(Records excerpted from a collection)
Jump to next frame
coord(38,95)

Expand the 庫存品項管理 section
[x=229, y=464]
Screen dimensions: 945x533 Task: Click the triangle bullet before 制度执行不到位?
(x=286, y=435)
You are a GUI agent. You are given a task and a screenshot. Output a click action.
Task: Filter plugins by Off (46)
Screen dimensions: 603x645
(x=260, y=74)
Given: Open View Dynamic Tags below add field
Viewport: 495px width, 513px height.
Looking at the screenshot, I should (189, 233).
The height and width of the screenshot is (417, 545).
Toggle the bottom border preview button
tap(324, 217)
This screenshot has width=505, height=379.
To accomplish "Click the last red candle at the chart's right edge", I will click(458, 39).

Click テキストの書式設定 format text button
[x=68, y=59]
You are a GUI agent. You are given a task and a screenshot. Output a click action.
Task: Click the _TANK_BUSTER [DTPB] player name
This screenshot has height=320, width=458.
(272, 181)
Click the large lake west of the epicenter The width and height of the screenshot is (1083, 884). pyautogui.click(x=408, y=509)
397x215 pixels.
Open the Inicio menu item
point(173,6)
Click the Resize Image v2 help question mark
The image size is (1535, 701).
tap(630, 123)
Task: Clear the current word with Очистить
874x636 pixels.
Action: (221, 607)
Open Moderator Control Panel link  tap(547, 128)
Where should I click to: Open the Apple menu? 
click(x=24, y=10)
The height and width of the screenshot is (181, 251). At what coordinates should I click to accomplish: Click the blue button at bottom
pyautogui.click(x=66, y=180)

### WHAT THE TASK ASKS
Restate the records above verbatim up to and including the line containing "This screenshot has width=505, height=379.".

### EXPECTED ANSWER
Jump to next frame
coord(38,95)

Expand the 庫存品項管理 section
[x=229, y=464]
Screen dimensions: 945x533 Task: Click the triangle bullet before 制度执行不到位?
(x=286, y=435)
You are a GUI agent. You are given a task and a screenshot. Output a click action.
Task: Filter plugins by Off (46)
Screen dimensions: 603x645
(x=260, y=74)
Given: Open View Dynamic Tags below add field
Viewport: 495px width, 513px height.
Looking at the screenshot, I should (189, 233).
The height and width of the screenshot is (417, 545).
Toggle the bottom border preview button
tap(324, 217)
This screenshot has width=505, height=379.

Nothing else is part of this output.